Offene Fragen betreffen z.B. ältere Patienten mit Compliance-Problemen, die morgens nicht mehr wissen, ob sie abends die Tablette genommen haben. Denn ausgefallene NOAK-Dosen ziehen evtl. riskanten Wirkverlust nach sich.

Welches NOAK gebe ich?

Und dann die Qual der Wahl. Direkte Vergleichsstudien zwischen den NOAKs fehlen. Ein wichtiges Thema heisst zudem: Blutungskomplikationen. "Wir reden ja über lebenslange Therapien: Was, wenn ein Patient operiert werden muss? Wie steht das mit Komedikationen (z.B. Plättchenhemmer bei KHK-Patienten)?"

Als ersten "Schuss vor den Bug" bezeichnete Dr. Hammerstingl Berichte aus Japan über letale Blutungen unter Dabigatran, was sich aber bei näherem Hinsehen mit einem falschen Einsatz der Substanz erklärte – nämlich bei Patienten mit relevanter Niereninsuffizienz. Per Rote Hand Brief informierte der Hersteller nachdrücklich über die Kontraindikation bei Kreatininclearance < 30 ml/min.

Gibt es Möglichkeiten zum Gerinnungs-Monitoring?

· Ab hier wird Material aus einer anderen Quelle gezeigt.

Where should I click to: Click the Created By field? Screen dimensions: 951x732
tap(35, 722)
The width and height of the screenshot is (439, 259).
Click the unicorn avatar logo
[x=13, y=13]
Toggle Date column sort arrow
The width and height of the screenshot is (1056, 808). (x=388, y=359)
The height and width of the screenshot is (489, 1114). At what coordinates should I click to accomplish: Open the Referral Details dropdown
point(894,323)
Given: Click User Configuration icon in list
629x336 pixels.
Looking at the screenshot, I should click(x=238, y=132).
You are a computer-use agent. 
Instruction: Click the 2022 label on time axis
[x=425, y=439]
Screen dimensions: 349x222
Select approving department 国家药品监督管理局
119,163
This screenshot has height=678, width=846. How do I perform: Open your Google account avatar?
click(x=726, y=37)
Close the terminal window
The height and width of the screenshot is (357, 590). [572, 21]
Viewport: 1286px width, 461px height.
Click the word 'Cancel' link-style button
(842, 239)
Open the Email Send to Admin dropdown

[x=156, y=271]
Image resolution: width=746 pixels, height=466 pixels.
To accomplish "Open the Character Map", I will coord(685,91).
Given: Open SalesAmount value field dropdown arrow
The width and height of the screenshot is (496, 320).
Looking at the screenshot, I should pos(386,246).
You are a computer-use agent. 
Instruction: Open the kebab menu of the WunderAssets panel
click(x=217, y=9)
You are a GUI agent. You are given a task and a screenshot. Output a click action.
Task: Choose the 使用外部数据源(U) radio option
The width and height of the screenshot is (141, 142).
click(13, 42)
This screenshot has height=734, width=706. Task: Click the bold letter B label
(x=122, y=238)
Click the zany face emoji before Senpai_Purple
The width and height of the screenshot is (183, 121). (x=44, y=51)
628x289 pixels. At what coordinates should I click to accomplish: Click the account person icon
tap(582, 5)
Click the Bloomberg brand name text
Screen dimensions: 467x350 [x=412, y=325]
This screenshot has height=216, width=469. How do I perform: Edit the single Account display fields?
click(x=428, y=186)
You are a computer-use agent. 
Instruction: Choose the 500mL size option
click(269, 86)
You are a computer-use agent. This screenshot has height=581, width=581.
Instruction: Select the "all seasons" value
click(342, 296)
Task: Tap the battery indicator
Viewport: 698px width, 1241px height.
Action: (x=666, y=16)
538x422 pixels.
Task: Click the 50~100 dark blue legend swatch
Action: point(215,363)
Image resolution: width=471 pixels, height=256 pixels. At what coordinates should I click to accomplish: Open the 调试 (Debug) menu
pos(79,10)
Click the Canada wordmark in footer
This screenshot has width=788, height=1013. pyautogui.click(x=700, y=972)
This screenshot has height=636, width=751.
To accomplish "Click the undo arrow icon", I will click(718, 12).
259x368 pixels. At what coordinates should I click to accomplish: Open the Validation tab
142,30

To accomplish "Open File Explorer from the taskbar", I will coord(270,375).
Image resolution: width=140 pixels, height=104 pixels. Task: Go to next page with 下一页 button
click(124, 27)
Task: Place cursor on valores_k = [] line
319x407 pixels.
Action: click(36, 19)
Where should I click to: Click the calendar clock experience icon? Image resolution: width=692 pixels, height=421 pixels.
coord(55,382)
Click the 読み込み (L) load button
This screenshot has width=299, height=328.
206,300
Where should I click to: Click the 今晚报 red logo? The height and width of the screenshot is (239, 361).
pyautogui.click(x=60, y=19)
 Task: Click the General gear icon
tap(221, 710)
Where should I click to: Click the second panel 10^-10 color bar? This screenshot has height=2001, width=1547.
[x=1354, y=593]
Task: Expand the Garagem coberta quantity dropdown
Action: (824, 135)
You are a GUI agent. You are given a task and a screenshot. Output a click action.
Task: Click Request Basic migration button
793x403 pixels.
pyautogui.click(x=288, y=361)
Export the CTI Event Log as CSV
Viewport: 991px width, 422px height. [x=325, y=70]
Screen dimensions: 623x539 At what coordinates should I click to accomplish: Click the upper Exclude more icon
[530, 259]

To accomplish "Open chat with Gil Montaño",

Mittlerweile wünschen sich viele Kollegen doch auch Möglichkeiten zum Monitoring. Bei Dabigatran ginge das mit einem einfachen Gerinnungstest (aPPT): "Wenn der normal ausfällt ist eine Überantikoagulation mit Dabigatran quasi ausgeschlossen. Was Faktor Xa Inhibitoren angeht, könnte man theoretisch die Faktor Xa-Aktivität heranziehen. Wenn keine schwere Blutung, muss man aber nicht monitoren, so der Experte: "Man setzt ab, wartet ein paar Tage bis die Blutungsneigung vorbei ist und behandelt dann weiter." Insgesamt seien Blutungsnotfälle unter NOAKs extrem selten.

Quelle : Cardio-Refresher 2013 von Weiter- und Fortbildungsakadamie der DGK (Deutsche Gesellschaft für Kardiologie – Herz- und Kreislaufforschung e.V.